Thanks, John, for digging through the trades and running the numbers on BROOKLYN GORILLA. I've seen trade ads for BRIDE OF THE GORILLA and other Broder productions, but I don't recall seeing anything on Duke and Sammy.
John,
You really owe it to yourself. Just the pre-code scene of Lombard in her undies is worth the price of admission!
Swell masthead today, as well -- Ty, Colbert, Colman -- quite a parlay. (They really do put today's so-called celeb's to shame, don't they?)
Regards, R.J.
Dan Mercer speaks to the greatness of "bad" movies:
I love the movies. Sitting in a darkened room, watching images projected on a screen, seems to open my heart and mind to truth and beauty and love in a way other art forms do not. A film like "The Constant Nymph" or "The Earrings of Madame de" carries me away on tides of passion, and afterwards I am far removed from where I was. For this I bend the knee to such masters of the medium as Hitchcock, Max Ophuls, and Edmund Goulding.

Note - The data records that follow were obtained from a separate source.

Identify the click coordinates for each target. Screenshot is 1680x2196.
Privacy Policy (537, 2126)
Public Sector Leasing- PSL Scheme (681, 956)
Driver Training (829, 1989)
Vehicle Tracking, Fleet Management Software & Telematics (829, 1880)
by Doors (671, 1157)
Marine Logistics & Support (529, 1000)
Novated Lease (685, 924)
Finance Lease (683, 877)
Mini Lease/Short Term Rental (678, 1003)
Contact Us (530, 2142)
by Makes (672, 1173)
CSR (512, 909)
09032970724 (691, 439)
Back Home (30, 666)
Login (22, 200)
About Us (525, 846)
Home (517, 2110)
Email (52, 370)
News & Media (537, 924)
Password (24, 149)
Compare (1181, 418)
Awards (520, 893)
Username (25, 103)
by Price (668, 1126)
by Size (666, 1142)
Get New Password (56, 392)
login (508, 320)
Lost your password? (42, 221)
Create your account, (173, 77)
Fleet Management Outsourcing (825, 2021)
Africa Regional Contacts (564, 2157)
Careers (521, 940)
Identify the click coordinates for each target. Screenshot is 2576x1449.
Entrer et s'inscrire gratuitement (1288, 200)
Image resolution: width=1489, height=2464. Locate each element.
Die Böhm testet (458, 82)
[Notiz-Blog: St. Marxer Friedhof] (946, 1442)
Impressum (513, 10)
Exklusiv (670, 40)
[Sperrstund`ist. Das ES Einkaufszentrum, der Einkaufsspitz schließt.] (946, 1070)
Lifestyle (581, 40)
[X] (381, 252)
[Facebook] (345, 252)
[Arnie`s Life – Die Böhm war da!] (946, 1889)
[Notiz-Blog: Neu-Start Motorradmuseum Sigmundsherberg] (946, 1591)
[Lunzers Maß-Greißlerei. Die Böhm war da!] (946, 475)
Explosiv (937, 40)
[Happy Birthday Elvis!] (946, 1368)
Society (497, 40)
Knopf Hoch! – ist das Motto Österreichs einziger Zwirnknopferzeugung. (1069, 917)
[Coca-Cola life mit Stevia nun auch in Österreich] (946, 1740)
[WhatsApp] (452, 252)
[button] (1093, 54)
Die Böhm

So why is it that the weird and strange and--let's face it--really bad movies hold such fascination for me? "Maniac"? "Bela Lugosi Meets a Brooklyn Gorrilla"? Sure, break out the Cheerwine and pour some popcorn in the kettle. Let's go!
From the comments I've read to your essay, it seems that I'm far from being the only one. Maybe it's because, in a way, something this atrocious reveals what we really love about the movies. Its very badness serves as a counterpoint to what is good about them. A bad movie may be like camp, a lie that tells the truth.
Or maybe there is something else. I would have become acquainted with such movies when I was first discovering the movies themselves. In the motley packages bought by UHF stations hungry for cheap programming, or showings at second run theaters on Market Street in Philadelphia, or the VHF stations still having to fill time with local content, I might have seen the offerings of Monogram, PRC, and American International or other producers of cheap time fillers that were still worth more for that purpose than being turned into a million guitar picks or a few cents of silver.
When I watch a "Creation of the Humanoids," "King of the Zombies," "Carnival of Souls," "Dementia 13," or even "Bela Lugosi Meets a Brooklyn Gorilla," I'm sitting down with the person I was, who is alive not merely to the weird and strange and absurd, but to the very wonders that can be found from this particular perspective, of being in a darkened room and watching images on a screen. I cross the threshhold into his inner world and become, for a little while, as young again as he shall always be.